Saturday, January 31, 2009

Friday in the City

The day started out at at Fringe Salon to get my hair done. I was early for my appointment so I stopped in a couple of stores on Orchard. The first was a tony little boutique that sold $85.00 tiny silver necklaces, $500.00 dollar bags by designers I've never heard of, and stretched out cashmere sweaters for $200.00. I was playing my little game of: if I had money to burn what would I buy? And the answer here was--- nothing, I would buy nothing. Not even the bright orange ankle boots with kitten heels.

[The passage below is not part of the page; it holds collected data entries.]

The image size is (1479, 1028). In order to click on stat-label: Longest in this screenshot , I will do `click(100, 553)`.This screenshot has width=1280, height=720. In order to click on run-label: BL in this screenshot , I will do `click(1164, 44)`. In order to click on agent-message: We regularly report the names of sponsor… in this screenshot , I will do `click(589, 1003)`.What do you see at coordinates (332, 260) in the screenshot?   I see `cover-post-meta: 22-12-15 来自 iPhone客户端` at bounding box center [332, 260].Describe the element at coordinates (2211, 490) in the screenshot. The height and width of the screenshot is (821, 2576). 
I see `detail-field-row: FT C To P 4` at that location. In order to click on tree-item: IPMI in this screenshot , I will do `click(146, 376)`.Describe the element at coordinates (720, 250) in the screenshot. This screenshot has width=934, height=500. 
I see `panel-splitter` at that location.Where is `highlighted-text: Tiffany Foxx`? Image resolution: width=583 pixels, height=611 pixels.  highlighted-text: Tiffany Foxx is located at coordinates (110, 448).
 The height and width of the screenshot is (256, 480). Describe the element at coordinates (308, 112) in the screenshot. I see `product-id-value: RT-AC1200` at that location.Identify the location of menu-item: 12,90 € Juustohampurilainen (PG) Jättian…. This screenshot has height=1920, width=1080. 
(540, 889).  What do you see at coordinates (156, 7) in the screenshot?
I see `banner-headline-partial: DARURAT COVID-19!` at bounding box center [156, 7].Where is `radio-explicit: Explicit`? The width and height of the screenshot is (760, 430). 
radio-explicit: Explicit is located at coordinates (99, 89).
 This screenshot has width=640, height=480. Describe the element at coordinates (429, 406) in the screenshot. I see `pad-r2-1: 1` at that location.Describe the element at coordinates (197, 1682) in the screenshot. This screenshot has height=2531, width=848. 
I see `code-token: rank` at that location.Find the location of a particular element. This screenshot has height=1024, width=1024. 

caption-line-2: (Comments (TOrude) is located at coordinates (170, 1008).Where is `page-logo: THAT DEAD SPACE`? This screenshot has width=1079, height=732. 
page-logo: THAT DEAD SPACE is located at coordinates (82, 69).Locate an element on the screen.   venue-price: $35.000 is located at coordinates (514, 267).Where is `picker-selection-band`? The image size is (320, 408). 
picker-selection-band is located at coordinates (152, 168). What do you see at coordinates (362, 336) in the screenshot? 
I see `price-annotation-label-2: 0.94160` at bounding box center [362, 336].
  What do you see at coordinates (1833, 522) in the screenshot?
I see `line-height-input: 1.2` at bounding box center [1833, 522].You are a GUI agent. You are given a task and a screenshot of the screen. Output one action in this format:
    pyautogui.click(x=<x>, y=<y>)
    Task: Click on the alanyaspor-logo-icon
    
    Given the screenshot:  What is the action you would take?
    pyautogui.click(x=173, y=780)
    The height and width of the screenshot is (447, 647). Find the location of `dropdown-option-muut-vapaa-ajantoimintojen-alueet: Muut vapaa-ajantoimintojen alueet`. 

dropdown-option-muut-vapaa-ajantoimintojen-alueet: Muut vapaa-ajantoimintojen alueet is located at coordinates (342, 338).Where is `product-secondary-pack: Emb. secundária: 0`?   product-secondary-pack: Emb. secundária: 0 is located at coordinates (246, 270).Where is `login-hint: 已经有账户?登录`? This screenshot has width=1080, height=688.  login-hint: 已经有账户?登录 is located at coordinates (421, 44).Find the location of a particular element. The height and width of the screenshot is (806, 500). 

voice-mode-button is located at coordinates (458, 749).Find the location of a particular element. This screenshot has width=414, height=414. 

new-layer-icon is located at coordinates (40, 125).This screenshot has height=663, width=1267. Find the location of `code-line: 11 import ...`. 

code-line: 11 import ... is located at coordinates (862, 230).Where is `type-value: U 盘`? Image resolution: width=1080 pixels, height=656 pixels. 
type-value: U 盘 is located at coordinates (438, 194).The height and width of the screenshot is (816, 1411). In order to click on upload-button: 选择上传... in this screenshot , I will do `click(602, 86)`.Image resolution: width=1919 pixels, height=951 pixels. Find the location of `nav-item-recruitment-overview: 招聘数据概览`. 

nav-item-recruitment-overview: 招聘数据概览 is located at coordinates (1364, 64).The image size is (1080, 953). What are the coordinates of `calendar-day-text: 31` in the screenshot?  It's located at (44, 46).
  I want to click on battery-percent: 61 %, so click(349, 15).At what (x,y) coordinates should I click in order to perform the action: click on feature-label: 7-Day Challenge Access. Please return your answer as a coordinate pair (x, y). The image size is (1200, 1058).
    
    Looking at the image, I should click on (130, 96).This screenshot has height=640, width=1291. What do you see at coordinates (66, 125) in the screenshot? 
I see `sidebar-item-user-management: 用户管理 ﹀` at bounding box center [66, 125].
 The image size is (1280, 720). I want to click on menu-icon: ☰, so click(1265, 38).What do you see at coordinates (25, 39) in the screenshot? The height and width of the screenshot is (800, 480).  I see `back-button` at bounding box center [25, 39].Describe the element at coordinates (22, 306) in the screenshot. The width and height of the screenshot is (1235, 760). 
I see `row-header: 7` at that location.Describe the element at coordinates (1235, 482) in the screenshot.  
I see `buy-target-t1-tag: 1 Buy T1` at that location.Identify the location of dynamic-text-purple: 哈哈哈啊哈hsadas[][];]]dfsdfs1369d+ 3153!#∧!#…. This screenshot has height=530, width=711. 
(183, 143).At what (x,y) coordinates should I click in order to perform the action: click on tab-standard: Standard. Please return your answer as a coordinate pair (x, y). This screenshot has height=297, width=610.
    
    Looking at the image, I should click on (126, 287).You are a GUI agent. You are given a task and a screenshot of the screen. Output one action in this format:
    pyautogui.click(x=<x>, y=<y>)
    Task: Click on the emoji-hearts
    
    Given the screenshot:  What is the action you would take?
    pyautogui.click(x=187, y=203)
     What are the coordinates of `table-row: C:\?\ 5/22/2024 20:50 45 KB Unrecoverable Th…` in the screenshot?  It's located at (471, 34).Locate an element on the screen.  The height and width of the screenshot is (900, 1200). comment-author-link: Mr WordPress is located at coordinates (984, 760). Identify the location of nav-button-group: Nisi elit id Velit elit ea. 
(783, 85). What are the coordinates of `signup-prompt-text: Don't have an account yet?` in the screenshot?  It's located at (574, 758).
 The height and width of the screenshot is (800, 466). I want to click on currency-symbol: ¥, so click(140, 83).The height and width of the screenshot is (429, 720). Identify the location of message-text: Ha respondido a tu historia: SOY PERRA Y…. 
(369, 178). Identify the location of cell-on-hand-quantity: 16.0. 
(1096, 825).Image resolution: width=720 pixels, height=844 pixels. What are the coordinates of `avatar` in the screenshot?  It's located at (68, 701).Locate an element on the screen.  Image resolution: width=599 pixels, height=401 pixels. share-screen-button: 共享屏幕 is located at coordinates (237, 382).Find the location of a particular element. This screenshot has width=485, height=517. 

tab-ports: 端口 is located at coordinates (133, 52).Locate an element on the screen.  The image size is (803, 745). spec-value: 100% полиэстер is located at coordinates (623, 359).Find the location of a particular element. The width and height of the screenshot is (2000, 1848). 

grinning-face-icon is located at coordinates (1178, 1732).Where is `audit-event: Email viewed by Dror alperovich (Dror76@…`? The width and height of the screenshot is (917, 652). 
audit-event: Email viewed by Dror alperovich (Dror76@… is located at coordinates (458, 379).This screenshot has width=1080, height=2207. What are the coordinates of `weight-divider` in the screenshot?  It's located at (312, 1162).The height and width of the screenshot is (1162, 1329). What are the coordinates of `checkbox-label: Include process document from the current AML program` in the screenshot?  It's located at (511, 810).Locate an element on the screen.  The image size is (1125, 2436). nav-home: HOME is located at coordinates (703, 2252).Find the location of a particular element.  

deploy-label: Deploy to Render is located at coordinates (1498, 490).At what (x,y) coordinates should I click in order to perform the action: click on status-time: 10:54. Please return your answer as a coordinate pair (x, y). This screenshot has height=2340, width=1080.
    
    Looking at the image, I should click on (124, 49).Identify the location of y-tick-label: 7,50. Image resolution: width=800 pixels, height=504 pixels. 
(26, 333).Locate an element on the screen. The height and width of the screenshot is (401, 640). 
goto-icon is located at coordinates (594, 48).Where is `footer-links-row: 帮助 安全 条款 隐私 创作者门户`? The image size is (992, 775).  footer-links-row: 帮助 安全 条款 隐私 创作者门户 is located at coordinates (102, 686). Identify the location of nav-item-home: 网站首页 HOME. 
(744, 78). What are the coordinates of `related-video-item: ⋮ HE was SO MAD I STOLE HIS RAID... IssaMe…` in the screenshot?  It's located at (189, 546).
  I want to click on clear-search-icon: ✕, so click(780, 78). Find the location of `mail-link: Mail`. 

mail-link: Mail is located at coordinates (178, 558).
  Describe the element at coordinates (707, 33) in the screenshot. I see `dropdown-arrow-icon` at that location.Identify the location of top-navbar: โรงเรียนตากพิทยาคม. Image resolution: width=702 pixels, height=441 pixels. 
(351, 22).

The next stop was Ernest Sewn, famous for $200.00 blue jeans. The shop was manned by two tiny Asian women who were fussing over an even smaller dog who wore a designer yellow trench coat and even smaller black ankle boots with real laces. The design of the shop has a rough hewn aesthetic (think logging camp in old town Seattle), also tiny and claustrophobic. Surely these are not jeans for real people, or just not people of my size. Even with going to the gym 4X a week, the largest size wouldn't fit over my right thigh. I love how, in this neighborhood, Ernest Sewn is next door to a shop that sells women's uniforms (think nurses and cleaning ladies) that had to have been there since 1950 or earlier.

After I had four inches lopped off and was gorgeously coiffed, I jumped on the F train to meet my friend Marc to see The Curious Case of Benjamin Buttons, and curiously I liked it. I didn't expect to--- I figured it was going to be all about prosthetics and make-up and even though it was about prosthetics and make-up, the palette was larger. Set against the backdrop of Hurricane Katrina, an old woman languishing from cancer tells the story via a diary of her lover. A man who aged backwards. I haven't quite parsed what made his character so poignant. As Marc astutely pointed out, Brad Pitt minus the FX wasn't as arresting as Brad Pitt with all the bells and whistles.

As the old man who is really young, he is more a character out of mythology or a fairy tale. He exists outside of our time yet he is part of it. He experiences what we do in our ordinary journey though the abstraction of time, but in reverse. He meets his great love at the midpoint of his life, the two of them poised at a fragile intersection, Benjamin going backward and his lover going forward--- and this perhaps is true of all love stories, great and small. When we fall in love it is an evanescent thing, fragile and lmythical, and not destined to last. Like youth. Benjamin lives out the trajectory of his backward life and dies as an infant, yet he has lived 70 years.

After the movie, Marc and I walked back to his house for a vodka tonic. I was thinking about time, about my life. I told Marc that I am now the same age as my much older lover when we split up. I told Marc that I am just a few years out from when my mother got cancer, and that my aunt is now older than my mother lived to be. Life is curious, that's for certain, love is curious that's even more certain, and nothing is more mysterious or fleeting or precious as time.